I followed this photograph’s journey for a while. I lost the track of it round about after summermlee posted the work that he, and other collaborators, made based on this photograph. Recently Emily Hughes posted a request for another address for a memory to be made. She felt it wasn’t time for its journey to end. Bravely, I put myself forward as a possible next participant. I don’t like journeys to end merely because there’s nowhere else to go.
In reading others’ entries I was struck by how people must’ve changed within themselves within this year (this month is a year since the journey started) it took for this photograph to travel this world.
Within myself, a year ago, I was too shy, had too little self confidence. I’ve since taken part in other collaborations which gave me the faith (thanks summermlee) in my work to forward my address so the next memory could be made based on this photograph.
One is on a journey whether one stays put or not. I’ve had times when a walk to the kitchen from my bedroom was epic. I traversed some of the mountain (a real one) on which I stay in the meantime. Work processes, spiritual growth, reaching for maturity of mind, health, finding peace, (at some cost); all are, were, will be journeys.
The image is ephemeral, transient, non-specific, unfixed in any given time or space. This journey of this photograph can be traced and is being accumulated into one specific place. One can’t help but wonder what Emily’s motive is for facilitating this? Searching to See, probably.
This may sound strange, even fickle, but ideas are a dime a dozen sometimes. I had, in fact, set aside some prints, images scanned in, photos of my own, photos of the parcel and its contents, other ephemera, to use. Which I then didn’t use. A spontaneous reaction to a post by Nannus on Asifoscope found me flying into the studio, the place that other people would call a lounge, and I started the work with whatever I could lay my hands on. So the process the artwork went through, became the journey.
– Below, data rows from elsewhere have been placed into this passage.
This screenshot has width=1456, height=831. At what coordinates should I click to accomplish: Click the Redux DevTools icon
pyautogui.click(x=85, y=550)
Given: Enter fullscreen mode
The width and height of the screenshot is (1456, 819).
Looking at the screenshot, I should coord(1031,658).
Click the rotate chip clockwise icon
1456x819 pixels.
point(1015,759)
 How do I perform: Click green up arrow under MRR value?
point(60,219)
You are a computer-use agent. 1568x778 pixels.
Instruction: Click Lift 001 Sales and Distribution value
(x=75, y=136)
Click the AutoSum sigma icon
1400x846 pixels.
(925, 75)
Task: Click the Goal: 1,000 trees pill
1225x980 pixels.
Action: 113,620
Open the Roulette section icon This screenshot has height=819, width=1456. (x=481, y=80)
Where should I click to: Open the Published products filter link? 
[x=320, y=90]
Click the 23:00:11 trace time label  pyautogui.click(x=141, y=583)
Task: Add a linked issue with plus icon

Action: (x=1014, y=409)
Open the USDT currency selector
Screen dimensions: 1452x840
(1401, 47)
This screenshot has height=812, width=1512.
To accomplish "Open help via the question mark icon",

I recorded various stages of the work process and posted this on my site. It seems collaborating in, discussing, blogging about art is good for me at present.
Rudolf Arnheim, in Art and Visual Perception: A Psychology of the Creative Eye, said: Every memory has an address. I have the book next to me as I write. Couldn’t find the entry in order to give a chapter and page number. It may very well fall under the chapter called Light. Something cryptic, as is the photograph: this is ironic. With respect to the past.
Reblogged this on pviljoen and commented:
My contribution to Journey of a Photograph.
I love the way you have processed this as a series of steps, instead of one giant leap. There is always something more that can be added to this journey…
Hi! Thanks for appreciating this. I’m about to edit the post. I worked late last night and this morning thought how idiotic it is not to post the pics of the process itself. So kindly have another look.
I’ll do that
so glad you’ve posted all of those steps together. Great to see the whole creative process
Thanks Kiwiskan. The photo with a person (you?) looking out over the ocean has stuck in my mind. It provokes such longing.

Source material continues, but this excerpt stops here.